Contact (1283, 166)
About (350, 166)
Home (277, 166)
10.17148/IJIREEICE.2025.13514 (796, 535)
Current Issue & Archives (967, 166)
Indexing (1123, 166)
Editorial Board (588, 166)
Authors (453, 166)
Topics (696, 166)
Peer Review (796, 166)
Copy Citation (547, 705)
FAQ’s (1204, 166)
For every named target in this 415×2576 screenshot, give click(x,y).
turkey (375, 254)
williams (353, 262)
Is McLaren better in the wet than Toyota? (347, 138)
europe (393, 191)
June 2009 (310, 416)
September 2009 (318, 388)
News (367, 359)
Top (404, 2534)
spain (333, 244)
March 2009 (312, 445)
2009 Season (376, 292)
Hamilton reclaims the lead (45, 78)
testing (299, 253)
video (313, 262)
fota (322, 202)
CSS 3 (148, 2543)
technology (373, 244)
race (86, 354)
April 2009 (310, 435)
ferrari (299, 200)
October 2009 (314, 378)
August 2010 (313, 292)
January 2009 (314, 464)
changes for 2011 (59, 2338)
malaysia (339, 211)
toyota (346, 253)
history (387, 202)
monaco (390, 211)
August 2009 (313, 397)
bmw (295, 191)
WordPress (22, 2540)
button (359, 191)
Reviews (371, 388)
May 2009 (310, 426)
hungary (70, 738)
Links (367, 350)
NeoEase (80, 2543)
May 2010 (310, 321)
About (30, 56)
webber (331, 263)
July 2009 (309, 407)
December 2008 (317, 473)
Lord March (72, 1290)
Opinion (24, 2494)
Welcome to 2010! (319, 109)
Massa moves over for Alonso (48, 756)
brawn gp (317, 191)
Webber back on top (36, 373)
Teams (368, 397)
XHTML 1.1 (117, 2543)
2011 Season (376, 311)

- **The task**:
Reproduce all the data above, replacing "hungary" with "brazil" and leaving everything else unchanged.

- **Answer to the task**:
Contact (1283, 166)
About (350, 166)
Home (277, 166)
10.17148/IJIREEICE.2025.13514 (796, 535)
Current Issue & Archives (967, 166)
Indexing (1123, 166)
Editorial Board (588, 166)
Authors (453, 166)
Topics (696, 166)
Peer Review (796, 166)
Copy Citation (547, 705)
FAQ’s (1204, 166)
For every named target in this 415×2576 screenshot, give click(x,y).
turkey (375, 254)
williams (353, 262)
Is McLaren better in the wet than Toyota? (347, 138)
europe (393, 191)
June 2009 (310, 416)
September 2009 (318, 388)
News (367, 359)
Top (404, 2534)
spain (333, 244)
March 2009 (312, 445)
2009 Season (376, 292)
Hamilton reclaims the lead (45, 78)
testing (299, 253)
video (313, 262)
fota (322, 202)
CSS 3 (148, 2543)
technology (373, 244)
race (86, 354)
April 2009 (310, 435)
ferrari (299, 200)
October 2009 (314, 378)
August 2010 (313, 292)
January 2009 (314, 464)
changes for 2011 (59, 2338)
malaysia (339, 211)
toyota (346, 253)
history (387, 202)
monaco (390, 211)
August 2009 (313, 397)
bmw (295, 191)
WordPress (22, 2540)
button (359, 191)
Reviews (371, 388)
May 2009 (310, 426)
brazil (70, 738)
Links (367, 350)
NeoEase (80, 2543)
May 2010 (310, 321)
About (30, 56)
webber (331, 263)
July 2009 (309, 407)
December 2008 (317, 473)
Lord March (72, 1290)
Opinion (24, 2494)
Welcome to 2010! (319, 109)
Massa moves over for Alonso (48, 756)
brawn gp (317, 191)
Webber back on top (36, 373)
Teams (368, 397)
XHTML 1.1 (117, 2543)
2011 Season (376, 311)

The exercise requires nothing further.